« Conditions de
détention indignes ». Une nouvelle fois, après Nantes et Caen, la justice française donne raison à des détenus qui dénonçaient leurs conditions de détention. Le
tribunal administratif du Rouen vient ainsi de condamner en référé l’Etat à indemniser 38 personnes qui se plaignaient d'être incarcérées ou de l'avoir été « dans des conditions
n'assurant pas le respect de la dignité inhérente à la personne humaine ».
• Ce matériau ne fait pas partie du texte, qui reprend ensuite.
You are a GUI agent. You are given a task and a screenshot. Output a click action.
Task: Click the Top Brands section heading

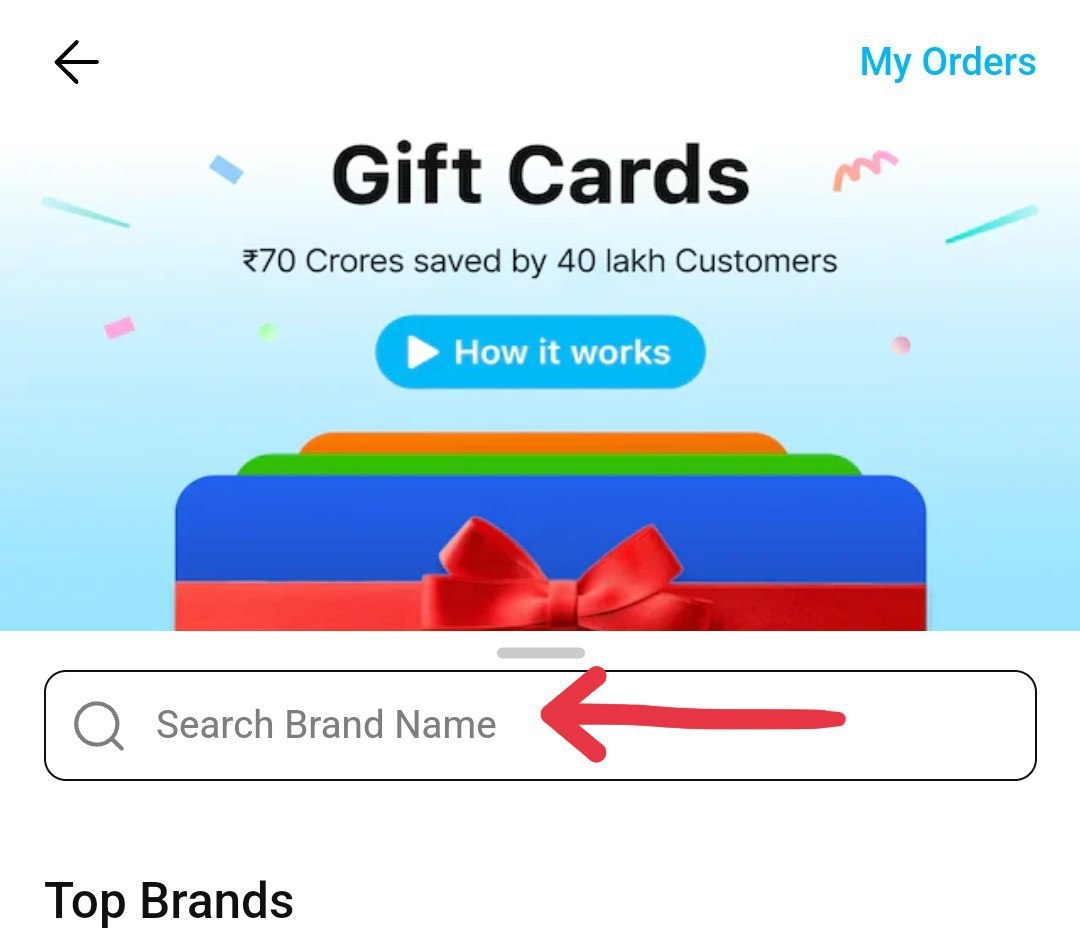(x=169, y=900)
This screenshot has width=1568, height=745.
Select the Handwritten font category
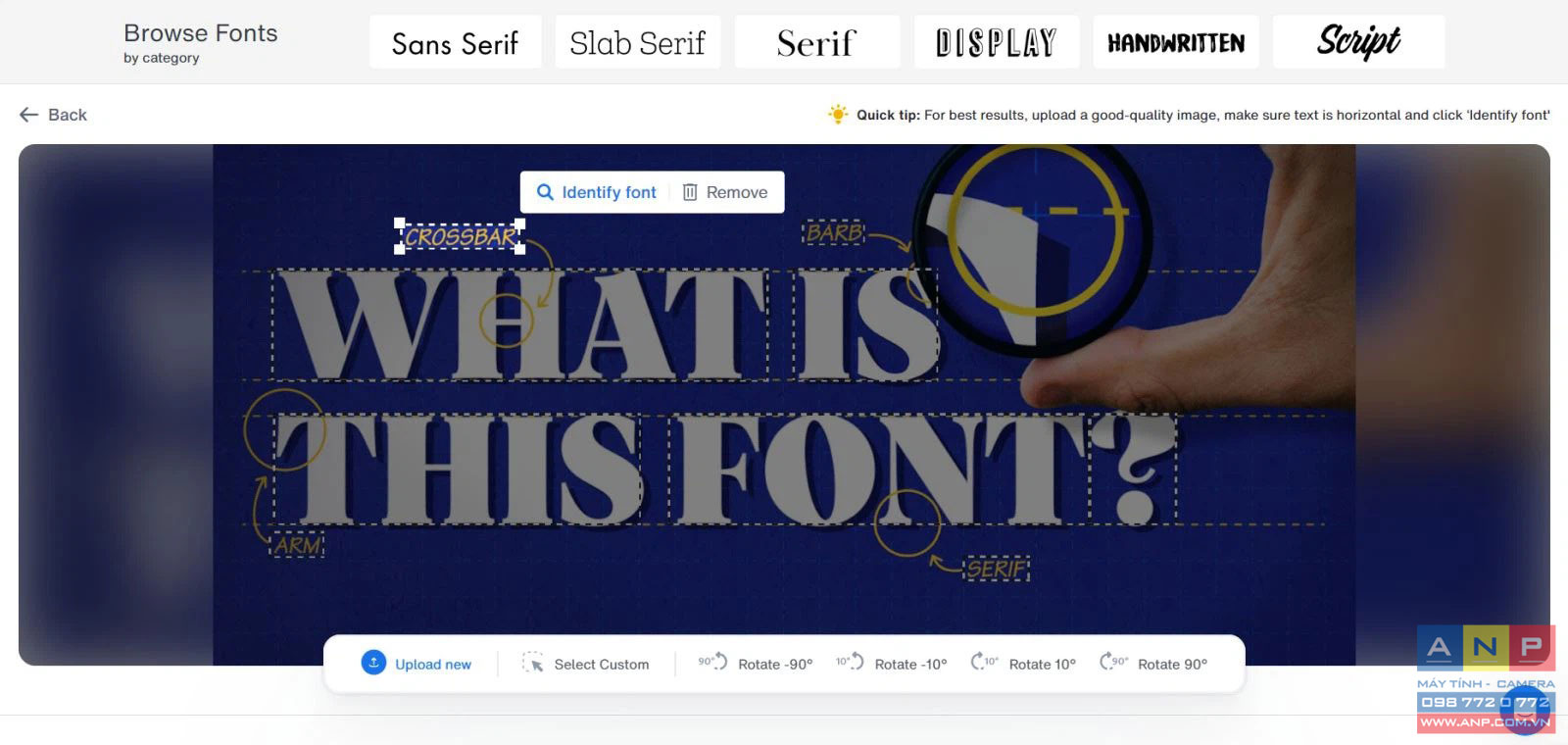(x=1176, y=42)
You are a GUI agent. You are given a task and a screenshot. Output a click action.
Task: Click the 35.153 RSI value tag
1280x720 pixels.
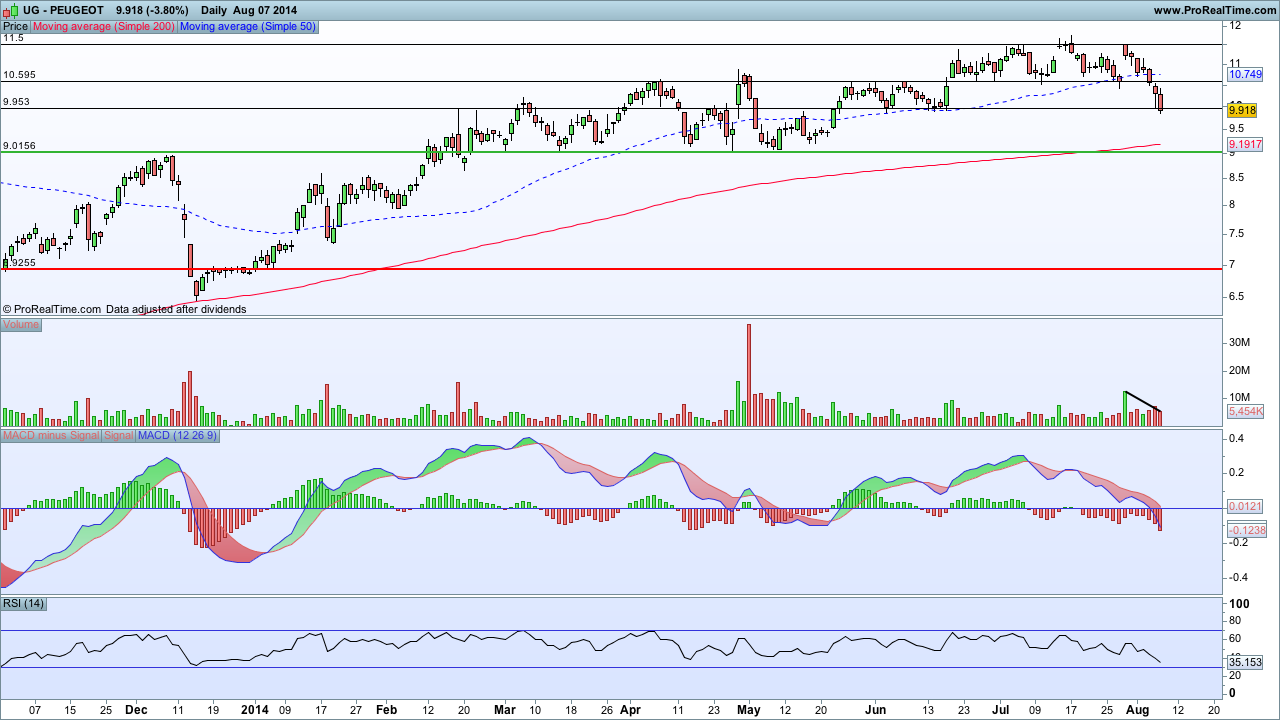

Il en est ainsi de notre système pénitentiaire. Régulièrement, et plus encore depuis la parution, en 2000,
du livre de Véronique Vasseur, Médecin-chef à la prison de la santé, le monstre hideux de notre système carcéral sort la tête des souterrains de notre République, le temps d’une
indignation. Avant que le couvercle de notre société sécuritaire ne se referme dessus. Malgré les nombreux rapports, les condamnations de la Cour européenne des droits de l’Homme et la vigilance
de l’Observatoire international des prisons.
L’indignité des conditions de détention est le signe de l’indignité générale de notre système pénitentiaire. Parce qu’il est criminogène. Parce qu’en plus de priver les détenus de liberté,
il leur retire le droit à l’intimité, au plaisir, et, souvent, à l’éducation, à l’hygiène, aux soins, à la réinsertion. On ne le redira jamais assez : à trop traiter les détenus comme des
animaux, à nier et bafouer trop souvent leur humanité, on finit par les transformer en animaux, laissant s’instaurer, au sein même des établissements, une véritable « loi de la jungle », où les
plus forts s’imposent aux plus faibles, par la violence, le racket, le viol.
Gênée aux entournures. Interrogée sur cet état des lieux le 15 juin sur
France Inter, Michèle Alliot-Marie a servi le discours politiquement correct de rigueur.
Elle est apparue beaucoup plus gênée aux entournures lorsqu’avec insistance, Nicolas Demeurant puis Thomas Legrand lui ont demandé si elle militait en faveur du non cumul de son salaire de
ministre (quelques 17 000 euros mensuels) avec sa « retraite » de parlementaire (elle a annoncé 4 000 euros). La ministre UMP de la justice a résisté tant bien que mal à l’assaut, refusant de
s’engager sur une voie aussi dangereuse… Elle s’est même défendue en affirmant sans rire qu’au nom de ses idées, elle a refusé des emplois bien plus lucratifs qu’on lui a plusieurs fois offerts
dans le privé.
A l’heure où l’on s’apprête à faire travailler plus longtemps les salariés du privé, ces derniers apprécieront.
On ne va évidemment pas résoudre la crise économique en réduisant les revenus des ministres. Mais la politique est aussi faite de symboles. Et celui-ci est désastreux.
Quelle justice – dans tous les domaines - pouvons-nous réellement créer dans notre pays quand la ministre de la justice elle-même n’a même pas le courage de remettre en cause le moindre privilège
? A force, l’indignité déborde des murs gris de nos prisons. A moins que ce ne soit l’inverse.